A data source that you have registered with Drill using a distinct name. This configuration enables Drill to interact with the data source. You can register more than one storage plugin instance for a storage plugin type. For example, you can register multiple Hive metastores to one Hive storage plugin type.

schema

Schema is a database. A database is a container for tables. Drill databases have the following structure:

<storage plugin instance name>.<storage plugin specific database structure>.<table>.<column>

metadata

The characteristics that describe data. Drill metadata comes from storage plugin instances and corresponds directly to those instances. Drill has a decentralized metadata architecture.

Overview

Apache Drill serves as a query layer that connects to data sources through storage plugins. Drill uses the storage plugins to interact with data sources. You can think of a storage plugin as a connection between Drill and a data source.

The following image represents the storage plugin layer between Drill and a data source: 

Storage plugins provide the following information to Drill:

  • Metadata available in the underlying data source
  • Location of data
  • Interfaces that Drill can use to read from and write to data sources
  • A set of storage plugin optimization rules that assist with efficient and faster execution of Drill queries, such as pushdowns, statistics, and partition awareness

Storage plugins perform scanner and writer functions, and inform the metadata repository of any known metadata, such as:

  • Schema
  • File size
  • Data ordering
  • Secondary indices
  • Number of blocks

Storage plugins inform the execution engine of any native capabilities, such as predicate pushdown, joins, and SQL.

Drill provides storage plugins for files and HBase/M7.  Drill also integrates with Hive through a storage plugin. Hive provides a metadata abstraction layer on top of files and HBase/M7.

When you run Drill to query files in HBase/M7, Drill can perform direct queries on the data or go through Hive, if you have metadata defined there. Drill integrates with the Hive metastore for metadata and also uses a Hive SerDe for the deserialization of records.
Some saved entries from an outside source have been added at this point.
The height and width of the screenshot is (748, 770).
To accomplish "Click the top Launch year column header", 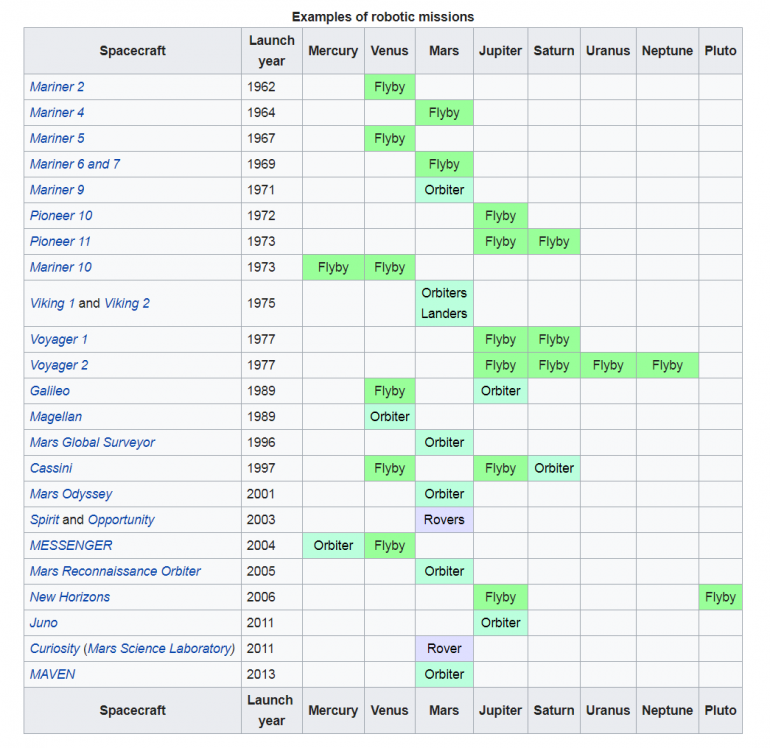I will pyautogui.click(x=271, y=50).
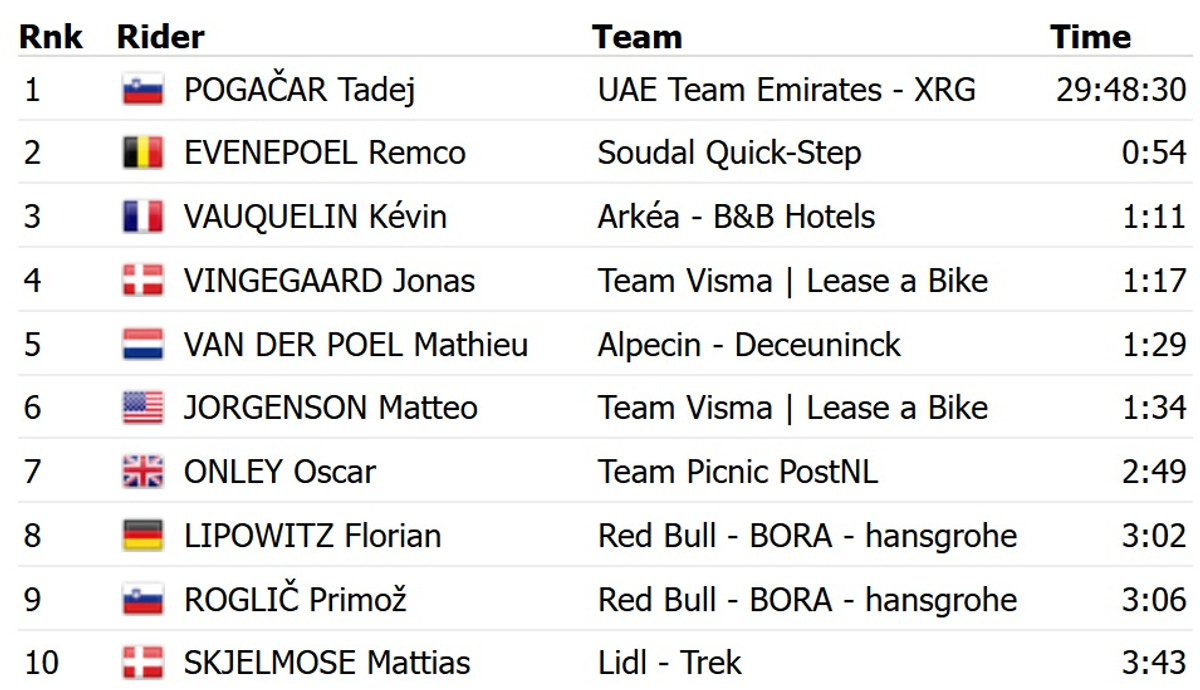
Task: Open Soudal Quick-Step team link
Action: coord(729,153)
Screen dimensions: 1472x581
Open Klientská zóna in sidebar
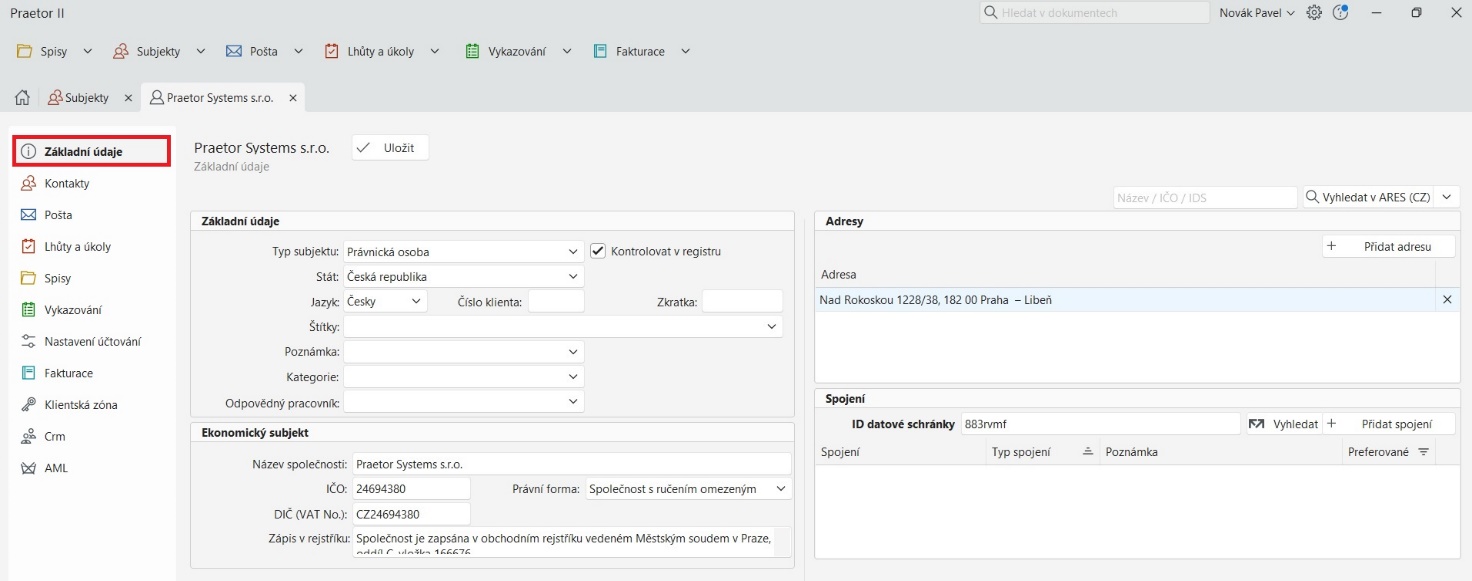(x=80, y=405)
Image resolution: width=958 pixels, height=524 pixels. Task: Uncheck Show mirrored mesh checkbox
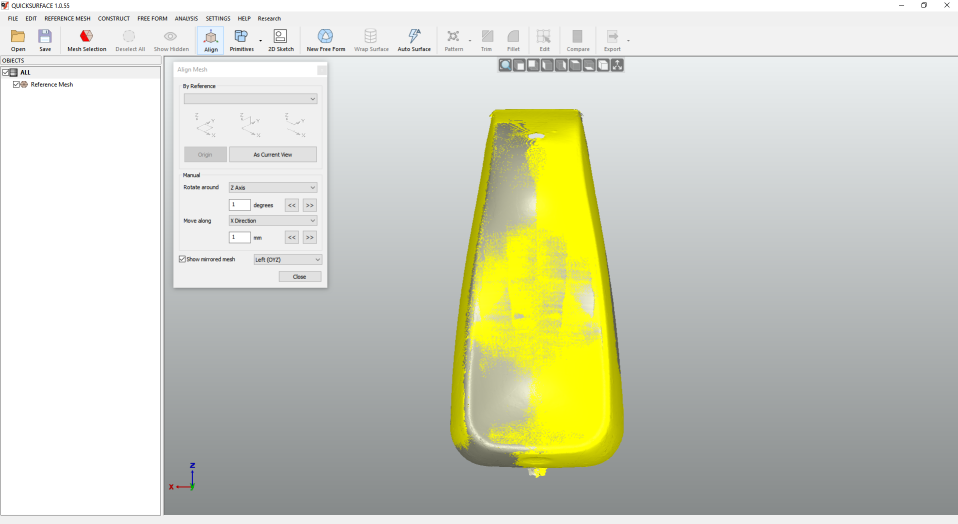(182, 259)
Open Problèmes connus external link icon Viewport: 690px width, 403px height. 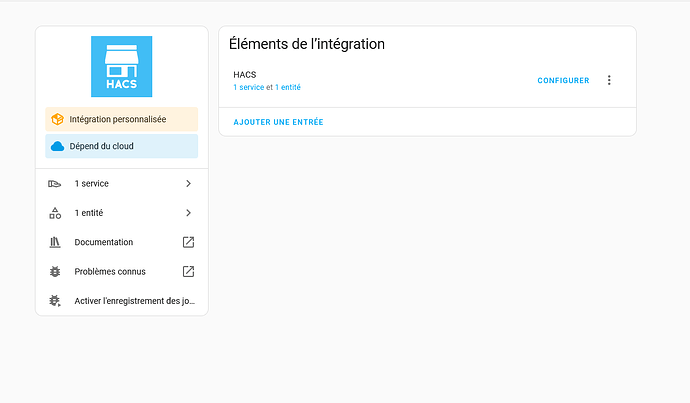point(188,271)
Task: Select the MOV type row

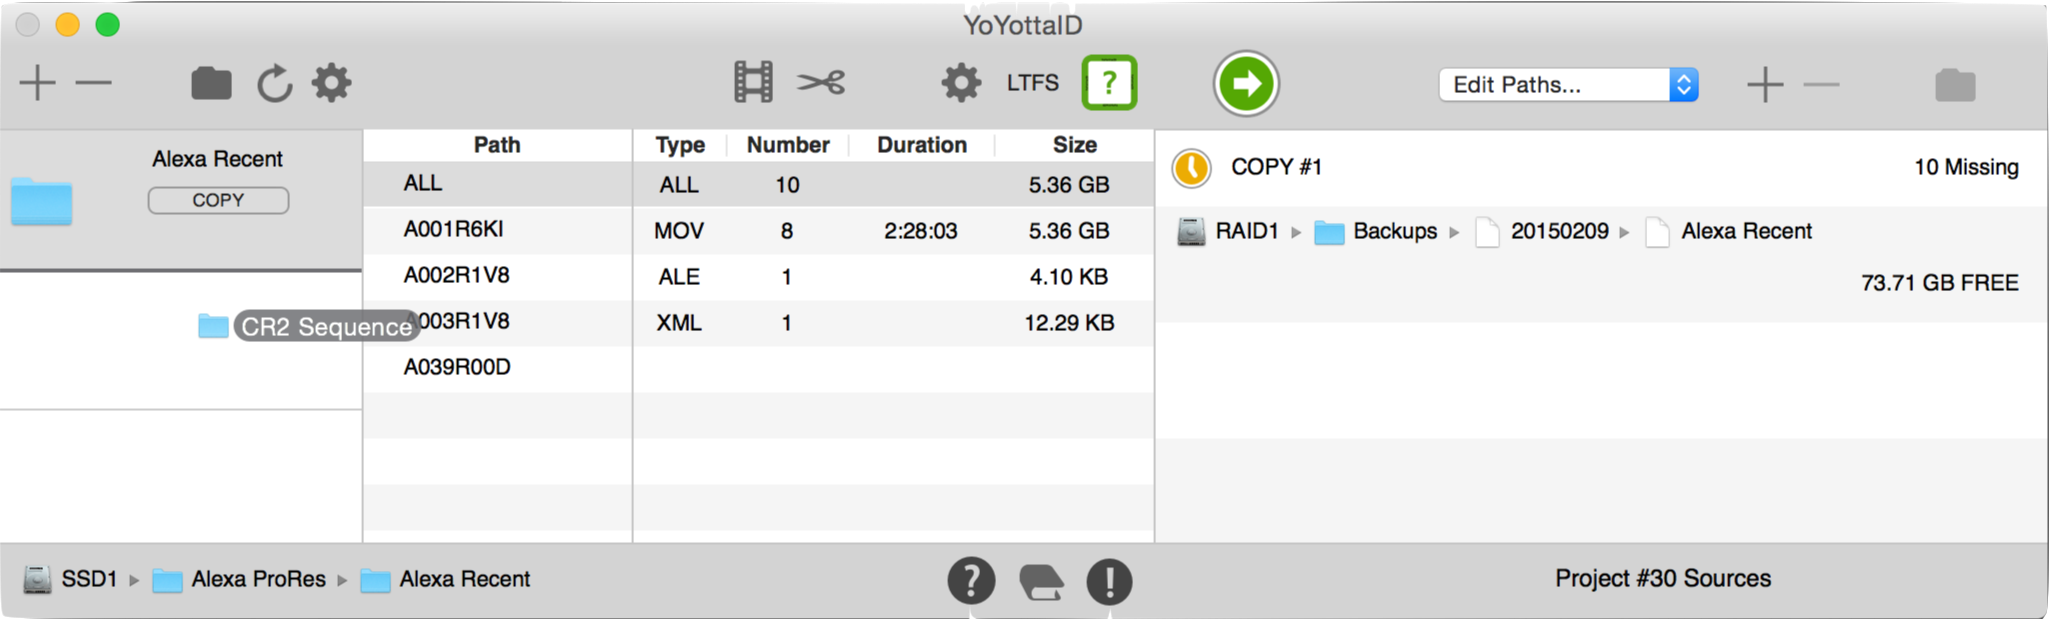Action: 893,231
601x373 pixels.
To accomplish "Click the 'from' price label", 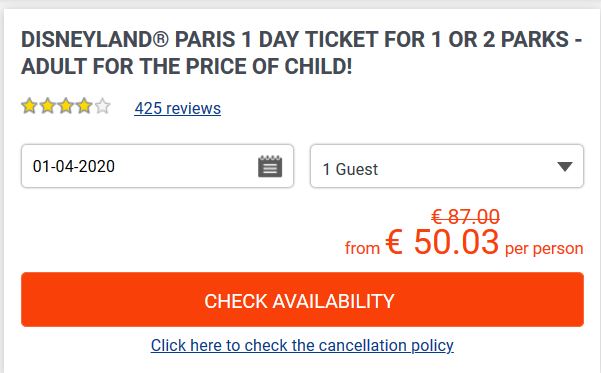I will point(362,248).
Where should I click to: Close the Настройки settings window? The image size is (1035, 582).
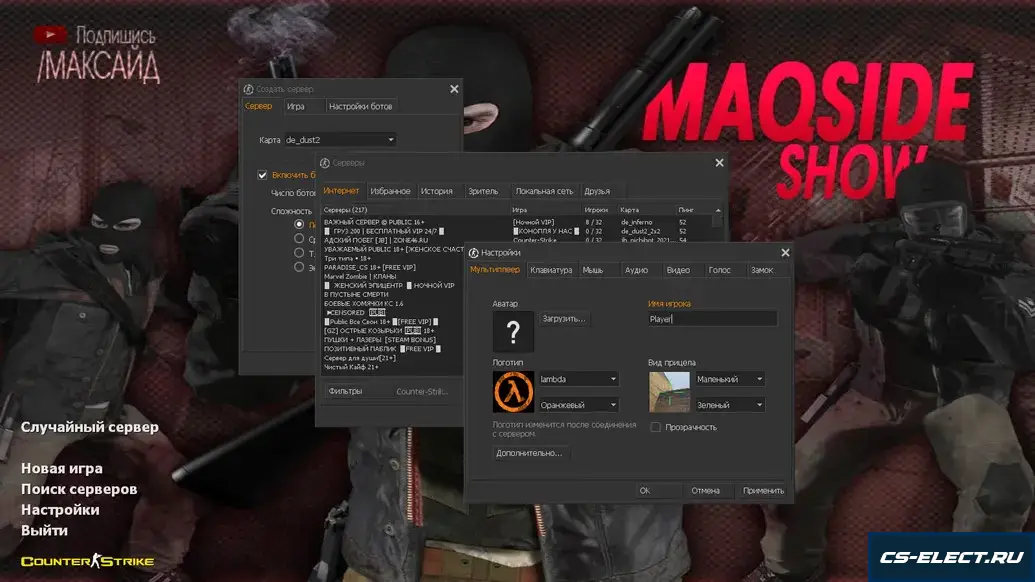point(785,253)
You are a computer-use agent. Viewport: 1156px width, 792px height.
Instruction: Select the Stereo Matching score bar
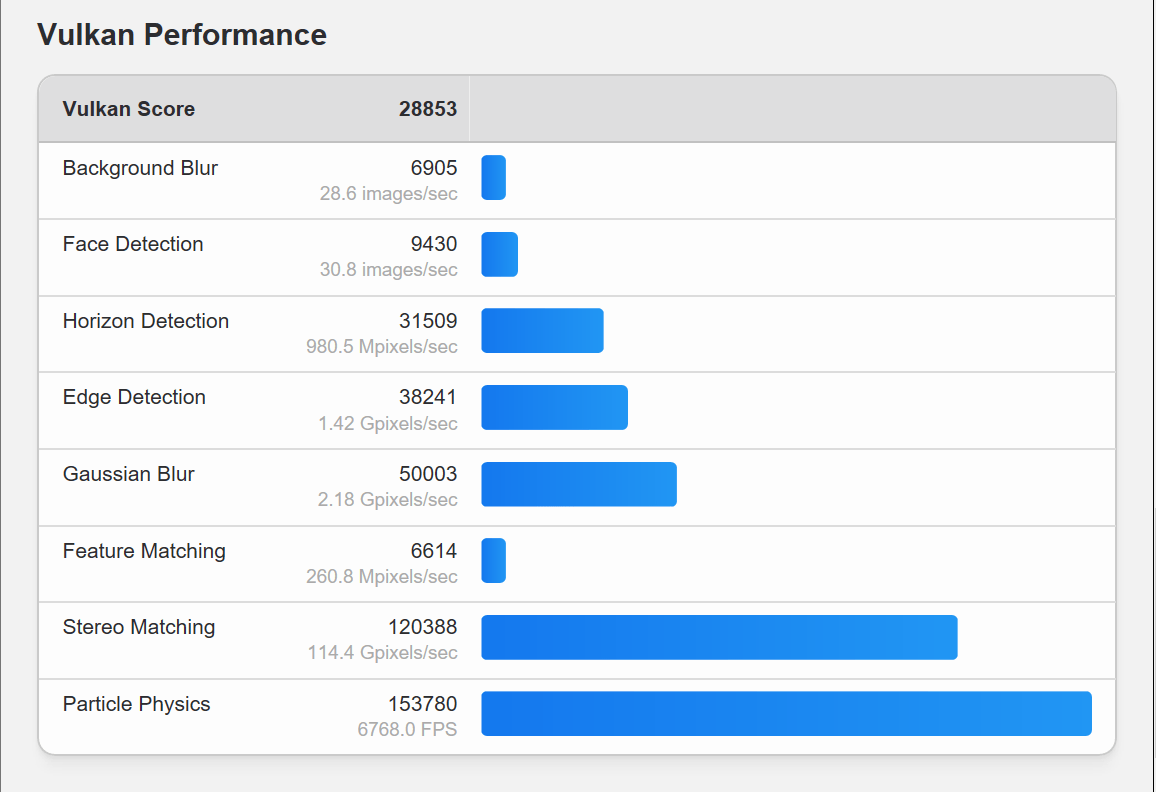tap(720, 637)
Drill does not invoke the Hive execution engine for any requests.

Storage Plugin Registration

You can connect Drill to a file system, Hive, or HBase data source. To connect Drill to a data source, you must register the data source as a storage plugin instance in the Drill Web UI. You register an instance of a data source as a filehive, or hbase storage plugin type. You can register multiple storage plugin instances for each storage plugin type. 

Each node with a Drillbit installed has a running browser that provides access to the Drill Web UI at http://localhost:8047. The default Drillbit Web UI port is 8047. The Drill Web UI includes cpdfshive, and hbase storage plugin instances by default, but the hive and hbase instances are disabled. You can update the hive and hbase instances with configuration information to enable them. The cp instance points to Drill’s classpath. Drill’s classpath is the location where various JAR files (Drill archive files) are stored. The cp instance points to a JAR file with sample data that you can query. By default, the dfs instance points to the local file system on your machine, but you can configure this instance to point to any distributed file system, such as a Hadoop or S3 file system.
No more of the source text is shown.